Dr. Oliver Sacks is a world-renowned neurologist, physician, and writer. He is perhaps best known for his book, The Man Who Mistook His Wife For a Hat, and the movie Awakenings. Dr. Sacks recently authored an article in the June 19th 2006 issue of New Yorker Magazine, titled "Stereo Sue: Why Two Eyes Are Better Than One". He discusses Dr. Sue Barry, who had had three eye surgeries between the ages of two and seven, but despite those surgeries, the doctors were unable to straighten her eyes. Since the two eyes did not work together, she developed a "lazy eye". Her parents were told nothing more could be done. She was unfortunately resigned to a life without depth perception. As she approached her 50th birthday she began to experience new vision problems. Fortunately she found a developmental optometrist who was able to help her.

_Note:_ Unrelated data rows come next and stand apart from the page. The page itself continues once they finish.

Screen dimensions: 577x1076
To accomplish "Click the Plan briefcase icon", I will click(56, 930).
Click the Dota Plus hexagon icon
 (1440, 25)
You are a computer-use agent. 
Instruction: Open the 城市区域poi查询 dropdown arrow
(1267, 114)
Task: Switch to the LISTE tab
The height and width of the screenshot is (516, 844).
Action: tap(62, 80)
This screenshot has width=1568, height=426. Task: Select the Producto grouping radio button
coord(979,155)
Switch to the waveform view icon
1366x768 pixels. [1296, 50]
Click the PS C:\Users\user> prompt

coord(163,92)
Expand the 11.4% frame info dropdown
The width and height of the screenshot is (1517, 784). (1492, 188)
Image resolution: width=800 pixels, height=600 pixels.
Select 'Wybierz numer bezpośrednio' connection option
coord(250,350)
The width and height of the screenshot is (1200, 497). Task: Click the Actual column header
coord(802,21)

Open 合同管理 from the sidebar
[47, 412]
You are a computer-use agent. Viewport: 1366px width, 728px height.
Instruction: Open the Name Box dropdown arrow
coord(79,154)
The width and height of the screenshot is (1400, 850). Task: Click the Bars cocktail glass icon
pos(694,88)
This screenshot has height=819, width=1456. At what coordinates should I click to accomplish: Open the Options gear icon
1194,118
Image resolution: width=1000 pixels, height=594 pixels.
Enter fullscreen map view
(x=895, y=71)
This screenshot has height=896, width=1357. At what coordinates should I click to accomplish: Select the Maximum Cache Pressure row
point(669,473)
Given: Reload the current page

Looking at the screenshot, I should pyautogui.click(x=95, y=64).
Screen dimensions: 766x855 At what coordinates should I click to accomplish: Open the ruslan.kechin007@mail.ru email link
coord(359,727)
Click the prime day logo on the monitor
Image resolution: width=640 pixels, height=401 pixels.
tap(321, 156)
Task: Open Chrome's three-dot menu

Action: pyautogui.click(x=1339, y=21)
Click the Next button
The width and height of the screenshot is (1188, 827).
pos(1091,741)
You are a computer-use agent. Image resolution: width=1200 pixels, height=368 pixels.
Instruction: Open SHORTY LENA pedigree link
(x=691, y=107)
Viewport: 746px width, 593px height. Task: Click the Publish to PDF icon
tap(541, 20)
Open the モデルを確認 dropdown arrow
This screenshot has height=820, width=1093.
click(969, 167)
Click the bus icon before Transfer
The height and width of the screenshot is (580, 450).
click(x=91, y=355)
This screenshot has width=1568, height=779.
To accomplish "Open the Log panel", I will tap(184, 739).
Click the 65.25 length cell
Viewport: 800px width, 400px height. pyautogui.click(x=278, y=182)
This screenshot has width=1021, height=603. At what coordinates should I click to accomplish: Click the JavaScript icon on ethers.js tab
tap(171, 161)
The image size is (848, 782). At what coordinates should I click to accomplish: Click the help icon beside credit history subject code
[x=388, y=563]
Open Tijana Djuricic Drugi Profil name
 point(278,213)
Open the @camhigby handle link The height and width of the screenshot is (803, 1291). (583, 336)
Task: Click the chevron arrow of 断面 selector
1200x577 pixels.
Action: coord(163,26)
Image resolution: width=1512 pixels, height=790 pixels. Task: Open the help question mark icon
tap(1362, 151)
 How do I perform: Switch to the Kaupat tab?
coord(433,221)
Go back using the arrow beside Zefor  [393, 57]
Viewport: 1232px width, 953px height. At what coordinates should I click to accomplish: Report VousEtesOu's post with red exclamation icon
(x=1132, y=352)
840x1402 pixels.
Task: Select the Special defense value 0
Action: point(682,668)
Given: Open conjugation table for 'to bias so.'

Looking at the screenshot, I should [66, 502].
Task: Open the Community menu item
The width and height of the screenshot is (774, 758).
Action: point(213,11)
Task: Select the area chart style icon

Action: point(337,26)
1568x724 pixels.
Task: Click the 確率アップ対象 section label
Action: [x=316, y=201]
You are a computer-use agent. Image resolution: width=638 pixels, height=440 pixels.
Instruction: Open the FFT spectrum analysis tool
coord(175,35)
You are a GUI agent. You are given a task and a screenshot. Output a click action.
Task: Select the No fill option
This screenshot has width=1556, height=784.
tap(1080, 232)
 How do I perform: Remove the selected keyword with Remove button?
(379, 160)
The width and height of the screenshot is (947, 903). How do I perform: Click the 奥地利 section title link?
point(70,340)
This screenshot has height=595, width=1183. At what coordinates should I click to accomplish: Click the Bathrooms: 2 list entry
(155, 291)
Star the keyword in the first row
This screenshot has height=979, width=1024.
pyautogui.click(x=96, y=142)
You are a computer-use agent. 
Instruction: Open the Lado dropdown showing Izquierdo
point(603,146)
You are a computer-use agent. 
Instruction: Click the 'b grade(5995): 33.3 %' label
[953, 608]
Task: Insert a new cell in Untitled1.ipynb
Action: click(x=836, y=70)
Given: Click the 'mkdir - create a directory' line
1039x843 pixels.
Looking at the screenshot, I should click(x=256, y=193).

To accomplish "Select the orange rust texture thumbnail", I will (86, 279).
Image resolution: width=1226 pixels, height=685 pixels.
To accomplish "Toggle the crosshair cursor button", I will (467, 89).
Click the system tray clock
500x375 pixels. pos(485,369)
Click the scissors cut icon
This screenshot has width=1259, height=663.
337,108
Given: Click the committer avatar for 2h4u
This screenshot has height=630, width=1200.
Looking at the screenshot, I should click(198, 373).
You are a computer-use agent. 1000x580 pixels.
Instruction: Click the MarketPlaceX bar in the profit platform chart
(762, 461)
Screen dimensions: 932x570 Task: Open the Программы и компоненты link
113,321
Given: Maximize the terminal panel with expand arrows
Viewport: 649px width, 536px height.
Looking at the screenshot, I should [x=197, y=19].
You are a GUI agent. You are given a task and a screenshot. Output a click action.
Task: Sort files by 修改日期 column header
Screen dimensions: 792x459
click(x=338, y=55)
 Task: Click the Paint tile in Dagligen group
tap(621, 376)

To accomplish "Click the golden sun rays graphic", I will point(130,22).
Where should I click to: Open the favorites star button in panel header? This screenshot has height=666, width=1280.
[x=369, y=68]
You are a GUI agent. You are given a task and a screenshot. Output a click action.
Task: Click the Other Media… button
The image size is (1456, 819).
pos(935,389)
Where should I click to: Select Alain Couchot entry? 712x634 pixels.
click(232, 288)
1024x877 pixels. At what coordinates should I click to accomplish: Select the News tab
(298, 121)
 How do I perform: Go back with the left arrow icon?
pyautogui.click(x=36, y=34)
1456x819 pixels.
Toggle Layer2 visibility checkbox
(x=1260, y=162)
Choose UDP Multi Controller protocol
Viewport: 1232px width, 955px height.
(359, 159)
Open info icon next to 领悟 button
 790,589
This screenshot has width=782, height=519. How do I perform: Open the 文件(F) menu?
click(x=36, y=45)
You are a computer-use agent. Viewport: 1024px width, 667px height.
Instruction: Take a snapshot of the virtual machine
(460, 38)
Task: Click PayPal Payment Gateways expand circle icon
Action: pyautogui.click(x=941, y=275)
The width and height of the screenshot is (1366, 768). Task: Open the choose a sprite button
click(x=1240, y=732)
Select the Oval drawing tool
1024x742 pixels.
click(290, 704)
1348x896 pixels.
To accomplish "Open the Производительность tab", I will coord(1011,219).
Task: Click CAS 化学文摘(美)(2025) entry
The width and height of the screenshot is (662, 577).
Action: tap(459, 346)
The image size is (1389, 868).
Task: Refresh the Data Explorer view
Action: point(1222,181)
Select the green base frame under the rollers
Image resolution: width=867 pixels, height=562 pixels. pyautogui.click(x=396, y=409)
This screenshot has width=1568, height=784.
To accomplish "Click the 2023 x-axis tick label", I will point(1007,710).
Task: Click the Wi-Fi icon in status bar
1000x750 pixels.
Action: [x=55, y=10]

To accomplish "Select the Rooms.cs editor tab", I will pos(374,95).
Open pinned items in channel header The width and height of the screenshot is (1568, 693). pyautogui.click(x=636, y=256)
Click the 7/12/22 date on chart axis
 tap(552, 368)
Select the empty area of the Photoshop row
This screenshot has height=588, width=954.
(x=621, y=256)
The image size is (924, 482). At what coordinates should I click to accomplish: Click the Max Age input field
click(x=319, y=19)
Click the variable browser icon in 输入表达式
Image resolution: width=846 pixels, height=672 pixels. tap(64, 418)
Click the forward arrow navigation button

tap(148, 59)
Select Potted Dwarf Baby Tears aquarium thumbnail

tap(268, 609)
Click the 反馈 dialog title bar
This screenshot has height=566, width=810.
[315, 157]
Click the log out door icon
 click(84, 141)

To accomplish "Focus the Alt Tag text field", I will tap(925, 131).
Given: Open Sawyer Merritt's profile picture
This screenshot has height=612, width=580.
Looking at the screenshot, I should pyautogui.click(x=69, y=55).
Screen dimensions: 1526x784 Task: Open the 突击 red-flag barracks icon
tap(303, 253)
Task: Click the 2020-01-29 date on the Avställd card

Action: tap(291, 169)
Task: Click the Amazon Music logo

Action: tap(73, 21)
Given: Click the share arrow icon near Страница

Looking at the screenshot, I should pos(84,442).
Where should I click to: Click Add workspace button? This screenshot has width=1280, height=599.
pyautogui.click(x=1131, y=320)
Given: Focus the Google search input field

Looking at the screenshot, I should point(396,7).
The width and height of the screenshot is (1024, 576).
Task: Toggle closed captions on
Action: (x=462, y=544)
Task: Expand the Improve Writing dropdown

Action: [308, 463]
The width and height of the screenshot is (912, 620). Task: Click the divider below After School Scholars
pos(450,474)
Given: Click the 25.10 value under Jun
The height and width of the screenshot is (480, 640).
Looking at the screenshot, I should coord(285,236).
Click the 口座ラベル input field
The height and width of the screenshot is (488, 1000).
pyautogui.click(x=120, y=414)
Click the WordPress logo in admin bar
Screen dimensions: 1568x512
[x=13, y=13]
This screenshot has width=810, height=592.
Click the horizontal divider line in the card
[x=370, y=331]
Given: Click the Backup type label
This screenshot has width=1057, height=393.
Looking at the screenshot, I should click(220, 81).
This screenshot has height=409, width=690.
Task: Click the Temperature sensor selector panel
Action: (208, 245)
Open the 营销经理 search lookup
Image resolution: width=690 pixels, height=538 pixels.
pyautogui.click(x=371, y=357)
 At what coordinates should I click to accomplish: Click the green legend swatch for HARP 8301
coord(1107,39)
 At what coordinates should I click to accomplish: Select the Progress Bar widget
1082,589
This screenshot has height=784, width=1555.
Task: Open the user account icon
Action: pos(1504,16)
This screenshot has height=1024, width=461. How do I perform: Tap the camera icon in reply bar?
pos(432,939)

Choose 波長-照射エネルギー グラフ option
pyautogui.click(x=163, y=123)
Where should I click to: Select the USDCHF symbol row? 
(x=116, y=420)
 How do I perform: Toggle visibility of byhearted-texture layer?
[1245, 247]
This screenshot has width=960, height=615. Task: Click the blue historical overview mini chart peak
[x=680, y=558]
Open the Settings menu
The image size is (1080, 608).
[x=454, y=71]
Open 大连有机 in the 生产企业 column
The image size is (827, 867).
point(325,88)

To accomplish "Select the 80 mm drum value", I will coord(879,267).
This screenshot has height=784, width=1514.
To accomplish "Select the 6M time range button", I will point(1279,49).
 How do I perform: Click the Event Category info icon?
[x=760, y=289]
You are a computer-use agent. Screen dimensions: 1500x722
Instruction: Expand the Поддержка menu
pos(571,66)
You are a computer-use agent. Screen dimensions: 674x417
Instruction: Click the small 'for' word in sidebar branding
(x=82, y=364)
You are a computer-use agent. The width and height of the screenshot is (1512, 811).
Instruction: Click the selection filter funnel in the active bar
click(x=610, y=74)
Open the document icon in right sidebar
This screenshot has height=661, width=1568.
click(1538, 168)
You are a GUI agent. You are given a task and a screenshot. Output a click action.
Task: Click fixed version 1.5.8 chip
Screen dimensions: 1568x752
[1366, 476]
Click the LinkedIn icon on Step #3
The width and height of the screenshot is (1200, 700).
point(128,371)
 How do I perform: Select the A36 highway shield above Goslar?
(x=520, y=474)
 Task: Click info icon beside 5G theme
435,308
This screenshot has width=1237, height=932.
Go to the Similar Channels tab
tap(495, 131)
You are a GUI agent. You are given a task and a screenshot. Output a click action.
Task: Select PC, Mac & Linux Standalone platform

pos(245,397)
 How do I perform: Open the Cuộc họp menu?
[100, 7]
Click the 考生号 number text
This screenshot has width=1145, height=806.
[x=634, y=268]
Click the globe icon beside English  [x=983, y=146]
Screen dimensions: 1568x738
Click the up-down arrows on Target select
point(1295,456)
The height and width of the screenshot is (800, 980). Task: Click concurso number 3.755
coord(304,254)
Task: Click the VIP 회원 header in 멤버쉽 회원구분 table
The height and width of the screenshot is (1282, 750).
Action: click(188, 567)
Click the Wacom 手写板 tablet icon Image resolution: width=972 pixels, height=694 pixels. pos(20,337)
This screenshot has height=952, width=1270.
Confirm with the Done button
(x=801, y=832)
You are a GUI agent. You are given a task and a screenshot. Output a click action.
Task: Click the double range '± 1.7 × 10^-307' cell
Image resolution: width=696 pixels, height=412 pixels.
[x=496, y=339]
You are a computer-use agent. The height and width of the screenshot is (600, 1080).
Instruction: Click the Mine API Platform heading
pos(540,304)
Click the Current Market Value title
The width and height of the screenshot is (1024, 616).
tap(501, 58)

Many doctors still think and advise parents that lazy eye is not treatable after the age of 7. New research is confirming what developmental optometrists have known for years, that it is never too late to treat this, thanks to vision therapy!
As with most vision defects, strabismus and amblyopia are easier to treat when diagnosed early. It is important to know however that both children and adults can still greatly benefit from vision therapy, regardless of age. Surgery is often not the answer. Surgery simply addresses appearance. Vision Therapy addresses not only how someone looks, but also how someone sees. It is important that parents are aware of ALL treatment options.
If you are told that nothing else can be done, don't give up hope. One out of four children have vision problems that interfere with sports performance, reading and/or learning. This includes children who have passed school vision screenings. To determine if your child's difficulties are due to vision, ask yourself these questions:
Does your child:
Get frustrated trying to read or do homework?
Take much longer doing his/her homework than it should?
Have poor hand-eye coordination, or seem clumsy?
Copy slowly or make lots of errors when copying from the board?
Find it harder to read at the end of the day than in the morning?
Skip words or repeat lines when reading out loud to you?
Reverse letters like b's into d's when reading?
Have a short attention span with schoolwork?
Any one of these symptoms may be a sign that your child has a correctable vision problem.